When the Walton Foundation—the ultra conservative WalMart fortune foundation which pours close to two hundred million a year into "education reform"—teams up with the Gates Foundation—Bill Gates' reasonably apolitical foundation which believes that every problem has a business model solution and also spends hundreds of millions on education initiatives—to put on a conference about education, it's worth taking notice. On March 10, the two groups hosted  "Bonds and Blackboards: Investing in Charter Schools" in New York. The purpose of the get-together was to let investors know they can make money lending to charter schools.
With the explicit intent of helping investors "Learn and understand the value of investing in charter schools and best practices for assessing their credit," the event featured experts on charter school investing from Standard & Poor's, Piper Jaffray, Bank of America, and Wells Capital Management, among others.


Hedge funds and other private businesses are particularly interested in the growth and success of charter schools. The growth of charter networks around the US offer new revenue streams for investing, and the sector is quickly growing. Funding for charter schools is further incentivized by generous tax credits for investments to charter schools in underserved areas.

"It's a very stable business, very recession resistant, it's a high demand product. There are 400,000 kids on waiting lists for charter schools ... the industry is growing about 12-14% a year," David Brain, former President and CEO at EPR Properties, told CNBC in 2012.

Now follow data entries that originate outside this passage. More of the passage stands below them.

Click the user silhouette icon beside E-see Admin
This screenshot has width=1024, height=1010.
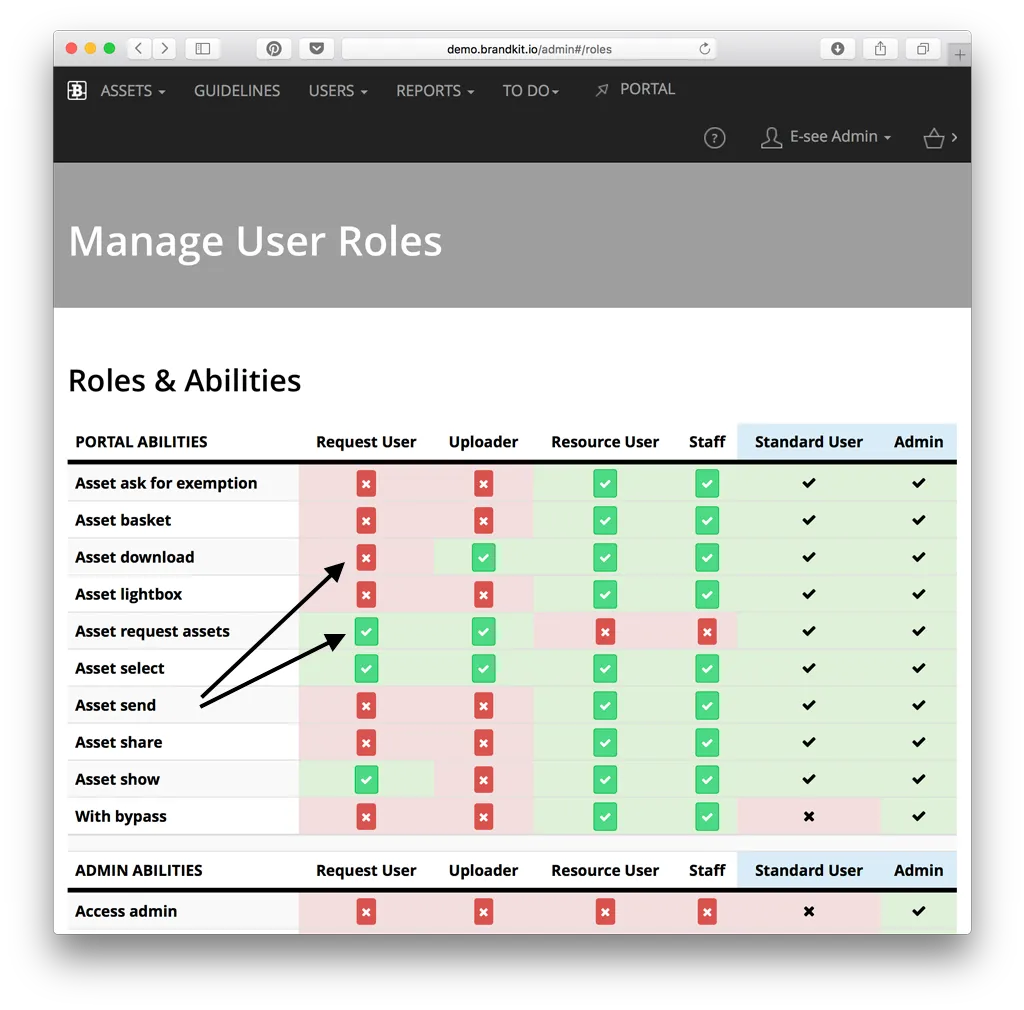point(771,137)
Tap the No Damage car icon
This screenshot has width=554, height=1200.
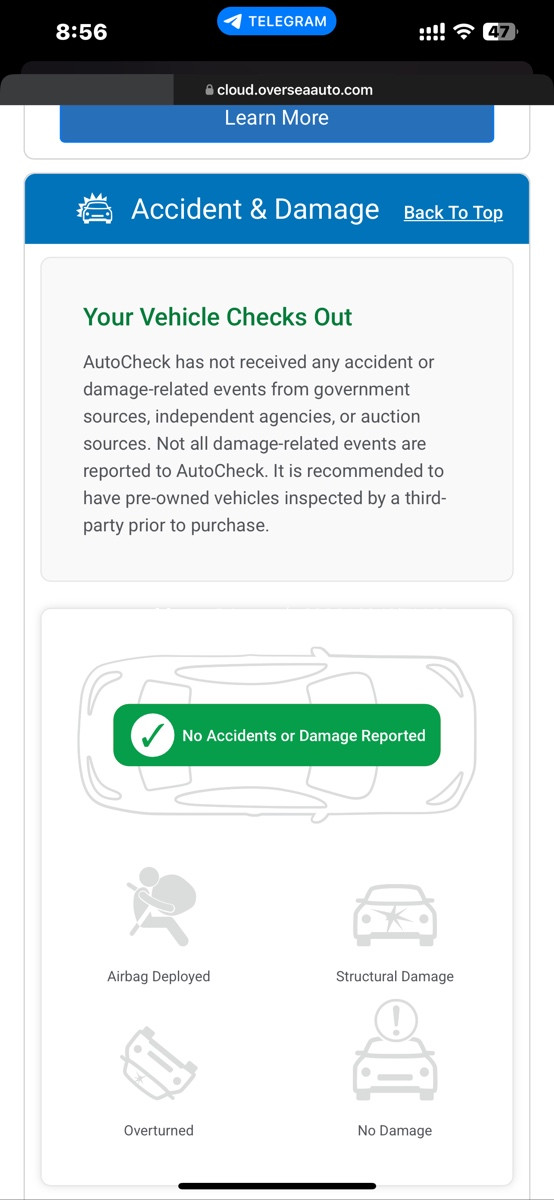click(395, 1050)
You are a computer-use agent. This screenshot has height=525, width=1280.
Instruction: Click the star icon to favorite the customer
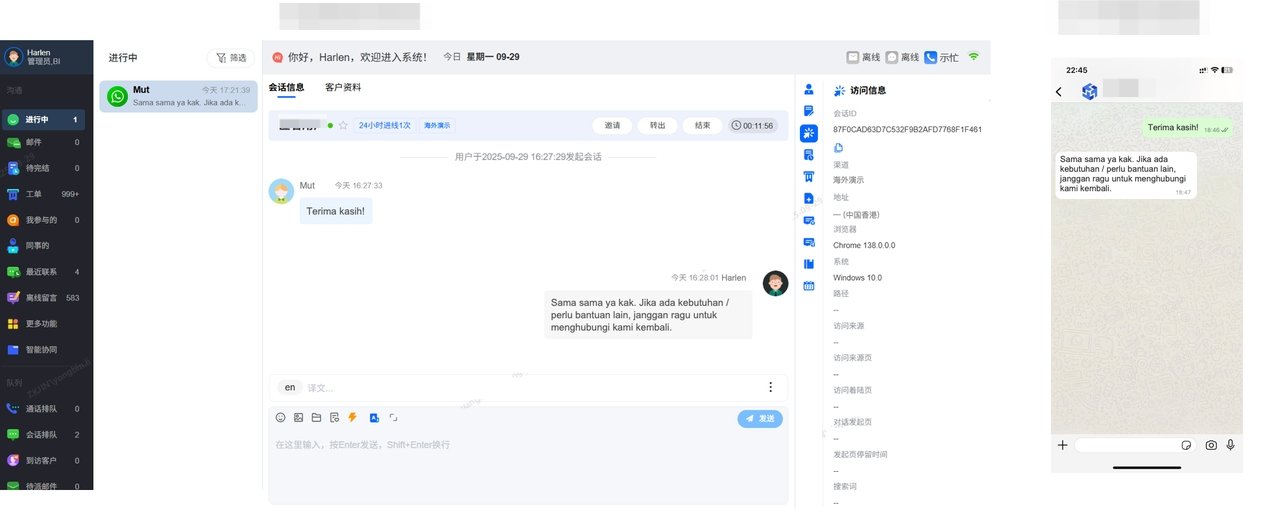tap(343, 126)
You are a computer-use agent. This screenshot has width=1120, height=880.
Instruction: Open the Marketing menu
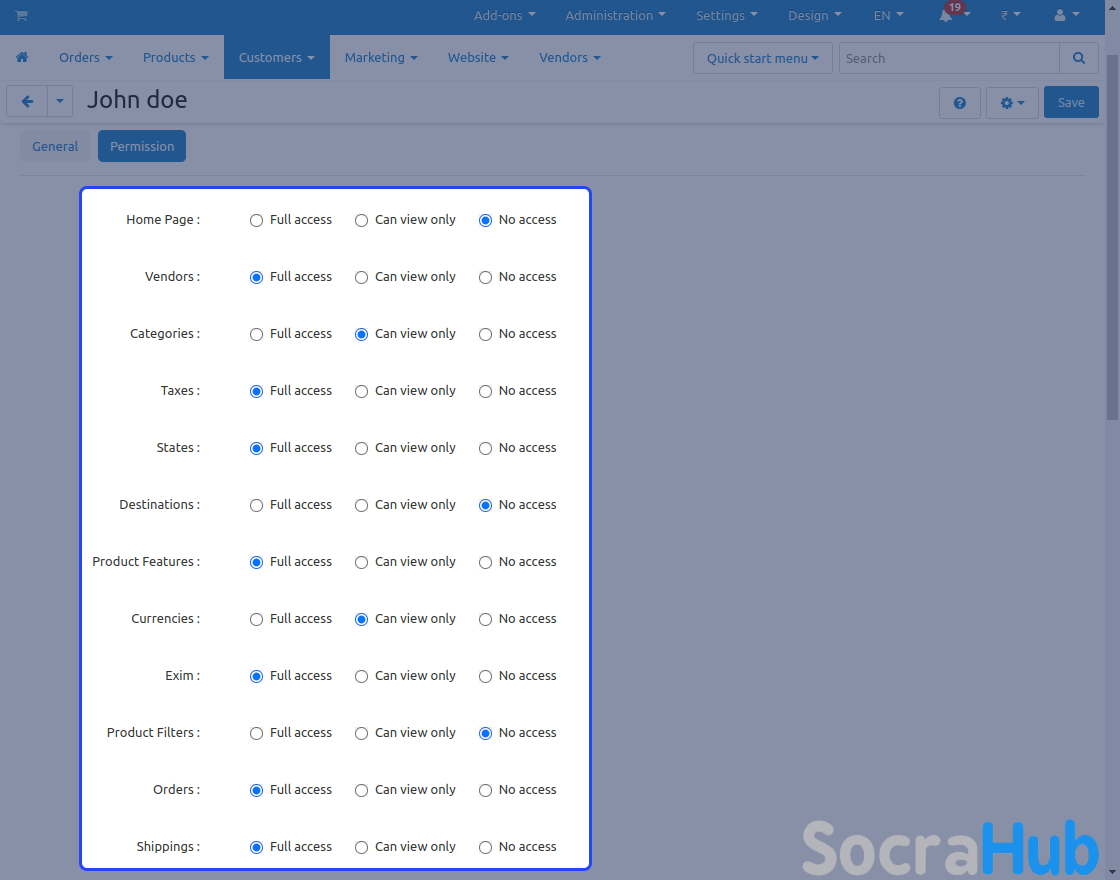pos(381,58)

"It's a public payer, the state is the payer on this category," he added in support of the highly safe investing opportunities in charter schools.
As safe as an investment in charter schools may be, Ducey and the AZ Lege want to make it safer still by creating a $24 million pot of collateral, which Ducey calls the "Arizona Public School Achievement District plan," to guarantee the loans. Details about the plan have not yet been announced, but if I read it right, it's a win-win for charter schools and investors. The only ones at risk are Arizona taxpayers. The collateral brings down interest costs because the loans are secured. Great for charters. Investors know they'll get their money no matter what. Great for investors. But if a charter fails, the state is left paying off the loan and holding the bag. Not so great for the state budget and the taxpayers who fund it.